A Dijon, le préfet Chaper, à l’annonce du choléra dans la capitale, semble assez serein. Pour cela, il s’appuie sur le rapport sanitaire de 1831 du docteur Vallot, médecin départemental,qui juge satisfaisante la disposition sanitaire du département. Il compte aussi sur le voisinage des bois et des montagnes que l’on peut considérer comme une espèce de cordon sanitaire.
Pour ces deux raisons, une invasion de la maladie dans son département lui semble tout à fait hypothétique.

Or, contre toute attente, un premier cas de choléra est signalé à Pothières, village situé sur la voie de communication Troyes-Châtillon sur Seine, le 16 avril. Cas suivi par d’autres à Bouix, à Laignes , aux portes nord et nord ouest de la ville de Châtillon-sur-Seine, pour, finalement, investir cette dernière en mai. Le fameux cordon sanitaire a donc cédé.

Le Châtillonnais a été atteint par les deux routes de Paris, celle de Troyes et celle de Tonnerre.
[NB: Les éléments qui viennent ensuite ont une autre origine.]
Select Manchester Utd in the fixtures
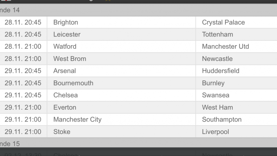277x156 pixels. (226, 47)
De Châtillon, la diffusion de la maladie se fait, vers le sud, jusqu’à Saint- Marc, sur la route de Dijon et vers le sud-est jusqu’à Recey, pour, ensuite, remonter vers le nord, le long de la vallée de l’Ource, jusqu’à Grancey. Ville où l’épidémie s’éteindra définitivement début septembre.
Nous le voyons bien, l’épidémie suit les zones humides. Ici, en l’occurrence, ce sont les vallées de la Seine et de l’Ource.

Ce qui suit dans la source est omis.